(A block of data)

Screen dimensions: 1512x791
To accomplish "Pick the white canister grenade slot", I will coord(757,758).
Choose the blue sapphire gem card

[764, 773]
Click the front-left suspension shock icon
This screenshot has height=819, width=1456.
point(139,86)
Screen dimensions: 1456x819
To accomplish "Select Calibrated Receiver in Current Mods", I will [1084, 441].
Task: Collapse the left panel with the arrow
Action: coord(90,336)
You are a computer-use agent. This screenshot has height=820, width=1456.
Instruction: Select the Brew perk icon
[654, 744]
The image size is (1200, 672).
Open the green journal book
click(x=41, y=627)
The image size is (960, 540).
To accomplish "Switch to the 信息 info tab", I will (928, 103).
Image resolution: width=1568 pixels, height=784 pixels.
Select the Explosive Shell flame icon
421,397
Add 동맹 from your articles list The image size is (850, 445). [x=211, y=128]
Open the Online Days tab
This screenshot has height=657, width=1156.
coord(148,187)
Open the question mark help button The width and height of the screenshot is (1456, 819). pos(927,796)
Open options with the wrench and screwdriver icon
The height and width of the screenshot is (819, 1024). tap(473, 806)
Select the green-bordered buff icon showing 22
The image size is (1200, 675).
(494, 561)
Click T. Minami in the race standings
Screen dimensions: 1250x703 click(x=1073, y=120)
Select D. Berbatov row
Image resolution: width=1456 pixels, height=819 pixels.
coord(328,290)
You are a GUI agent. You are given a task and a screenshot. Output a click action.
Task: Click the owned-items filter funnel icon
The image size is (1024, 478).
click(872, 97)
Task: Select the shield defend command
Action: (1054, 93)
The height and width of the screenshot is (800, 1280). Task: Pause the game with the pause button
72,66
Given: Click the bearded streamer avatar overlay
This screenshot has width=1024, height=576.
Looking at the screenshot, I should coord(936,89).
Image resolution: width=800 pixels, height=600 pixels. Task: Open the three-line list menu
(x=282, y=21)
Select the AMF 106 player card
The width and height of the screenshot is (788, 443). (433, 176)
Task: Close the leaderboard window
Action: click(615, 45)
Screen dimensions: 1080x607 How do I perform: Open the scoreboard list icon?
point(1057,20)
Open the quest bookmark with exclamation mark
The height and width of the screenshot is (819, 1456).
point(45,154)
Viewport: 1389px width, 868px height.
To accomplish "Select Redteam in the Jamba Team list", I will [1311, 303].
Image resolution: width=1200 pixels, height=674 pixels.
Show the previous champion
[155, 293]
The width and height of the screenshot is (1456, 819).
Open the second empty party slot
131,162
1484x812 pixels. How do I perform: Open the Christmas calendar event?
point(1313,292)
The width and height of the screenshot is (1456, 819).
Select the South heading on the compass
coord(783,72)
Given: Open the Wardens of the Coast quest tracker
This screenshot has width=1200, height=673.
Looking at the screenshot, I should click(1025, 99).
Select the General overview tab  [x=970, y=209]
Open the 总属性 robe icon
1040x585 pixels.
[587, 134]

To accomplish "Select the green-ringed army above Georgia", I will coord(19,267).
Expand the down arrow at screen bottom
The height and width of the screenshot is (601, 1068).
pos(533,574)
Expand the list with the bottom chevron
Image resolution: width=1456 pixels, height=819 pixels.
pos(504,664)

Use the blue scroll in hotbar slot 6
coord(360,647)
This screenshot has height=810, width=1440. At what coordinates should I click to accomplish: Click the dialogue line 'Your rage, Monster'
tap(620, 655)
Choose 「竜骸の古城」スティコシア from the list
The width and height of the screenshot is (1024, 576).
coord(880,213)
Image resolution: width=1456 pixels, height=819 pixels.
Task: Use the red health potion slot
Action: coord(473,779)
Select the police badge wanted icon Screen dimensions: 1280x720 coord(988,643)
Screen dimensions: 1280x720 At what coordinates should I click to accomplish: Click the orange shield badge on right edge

- To do -
Output the lines of the items exactly as they appear, from the line that contains "I will coord(19,267)." through the end of the items, both ends included.

- The solution -
To accomplish "Select the green-ringed army above Georgia", I will coord(19,267).
Expand the down arrow at screen bottom
The height and width of the screenshot is (601, 1068).
pos(533,574)
Expand the list with the bottom chevron
Image resolution: width=1456 pixels, height=819 pixels.
pos(504,664)

Use the blue scroll in hotbar slot 6
coord(360,647)
This screenshot has height=810, width=1440. At what coordinates should I click to accomplish: Click the dialogue line 'Your rage, Monster'
tap(620, 655)
Choose 「竜骸の古城」スティコシア from the list
The width and height of the screenshot is (1024, 576).
coord(880,213)
Image resolution: width=1456 pixels, height=819 pixels.
Task: Use the red health potion slot
Action: coord(473,779)
Select the police badge wanted icon Screen dimensions: 1280x720 coord(988,643)
Screen dimensions: 1280x720 At what coordinates should I click to accomplish: Click the orange shield badge on right edge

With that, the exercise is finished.